Soutien en recherche d’emploi et accompagnement

Dans les cas où un travailleur victime d’une lésion professionnelle ayant généré des limitations fonctionnelles permanentes ne lui permettent pas de réintégrer son emploi habituel ou convenable chez son employeur, la CNESST pourra mettre en œuvre des services de recherche d’emploi et d’accompagnements variés afin qu’il puisse retourner sur le marché du travail dans un emploi qui respecte ses restrictions fonctionnelles. Parmi les mesures de soutien et d’accompagnement en recherche d’emploi, notons par exemple des services d’aide-conseil en recherche d’emploi, d’aide à la rédaction d’un curriculum vitæ, d’information sur le marché du travail, d’élaboration de stratégies et de techniques de recherche d’emploi, etc.

Même si la CNESST, dans certains cas, offrait déjà ce genre de soutien et d’accompagnement, elle a désormais l’obligation d’offrir ces services et le travailleur devra y participer activement.  Autrement, celui-ci pourrait voir ses indemnités de remplacement du revenu réduites ou suspendues.

Droit de retour au travail

En matière du droit de retour au travail, l’article 240 de la LATMP prévoyait déjà que l’employeur doit maintenir l’emploi à la disposition du travailleur pour une période de :

  • un an si l’établissement a 20 travailleurs et moins;
  • deux ans si l’établissement a 21 travailleurs et plus.

À compter du 6 octobre 2022, un ajout à cette disposition stipule que si une convention collective prévoit un droit de retour au travail plus étendu que celui prévu dans la LATMP, c’est cette disposition qui est applicable.

Par ailleurs, jusqu’à ce que la CNESST se prononce sur la réintégration du travailleur chez son employeur, le travailleur victime d’une lésion professionnelle continue d’accumuler de l’ancienneté et des années de service continu au sens de la convention collective lui étant applicable, le cas échéant, ou au sens de la Loi sur les normes du travail.
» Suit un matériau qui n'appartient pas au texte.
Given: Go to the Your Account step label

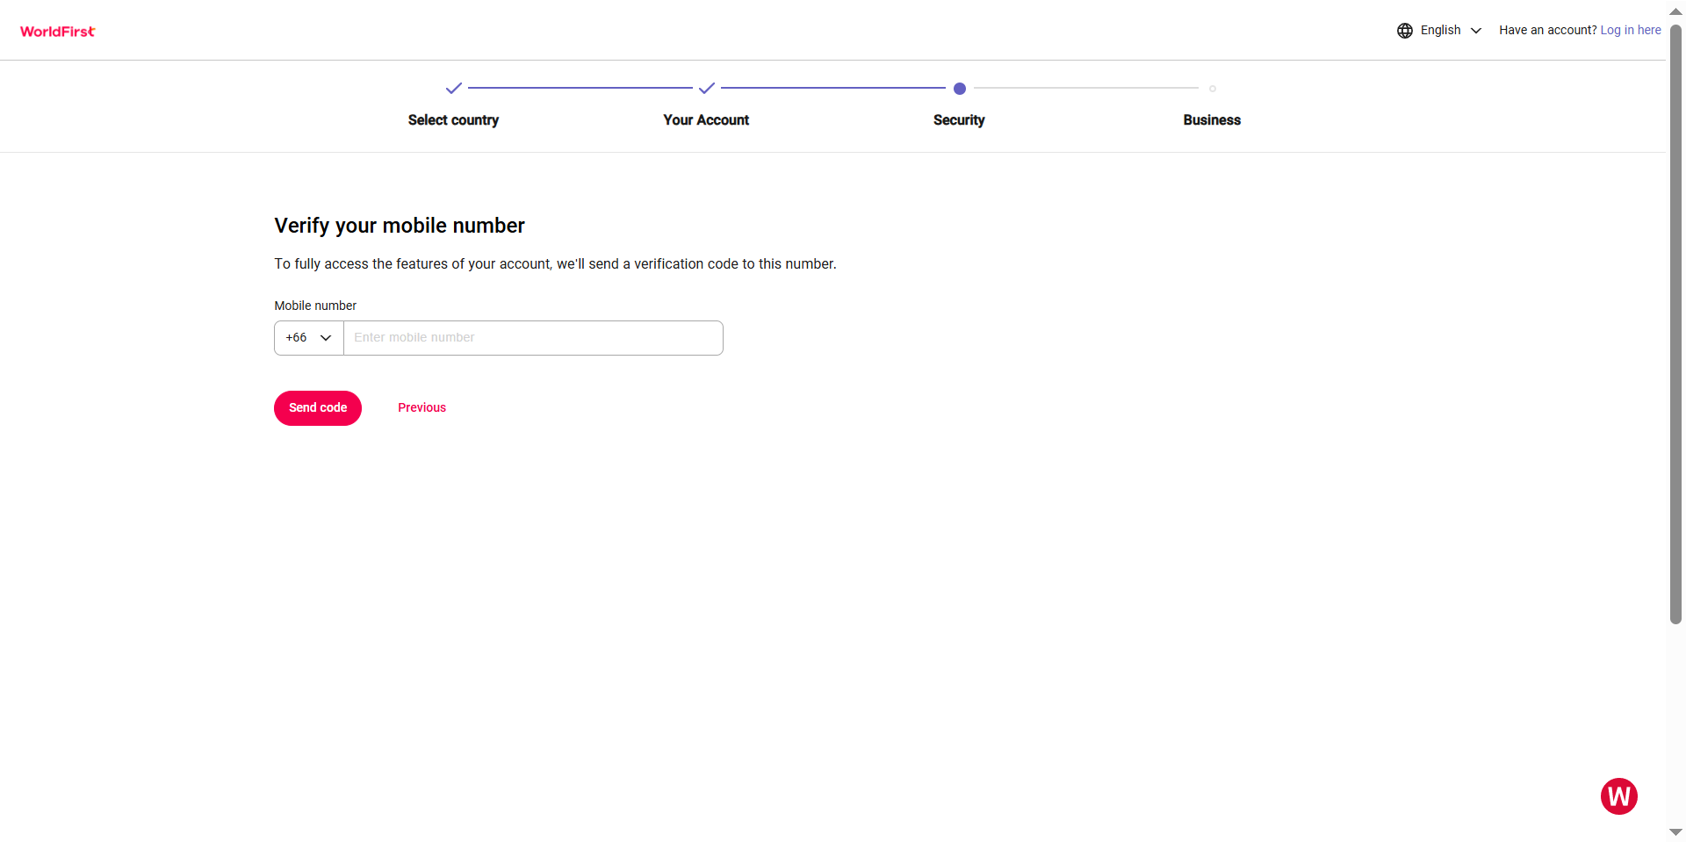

Il en va de même de sa participation aux régimes de retraite et d’assurances offerts par son employeur si le travailleur continue de payer sa part des cotisations exigibles, s’il y a lieu, auquel cas son employeur assume la sienne.

Bureau d’évaluation médicale

Dans le cadre de la procédure d’évaluation médicale prévue dans la LATMP, le membre du Bureau d’évaluation médicale (BEM) pourra se prononcer sur la date de consolidation de la lésion professionnelle s’il considère qu’elle ne requiert plus de soin ni de traitement. Dans le même ordre d’idée, s’il consolide la lésion professionnelle, il devra se prononcer sur l’existence et le pourcentage d’atteinte permanente à l’intégrité physique ou psychique du travailleur, ainsi que sur l’existence et l’évaluation de ses limitations fonctionnelles, lorsque cette atteinte ou ces limitations n’ont pas été préalablement déterminées.

Nous connaissons ces nouvelles dispositions légales depuis près d’une année. Cependant, leurs mises en application par la CNESST devront être suivies de près afin d’évaluer si elles correspondent à l’interprétation qu’en feront les différentes parties prenantes. Il en va de même pour le Tribunal administratif du travail (TAT) en cas de litige.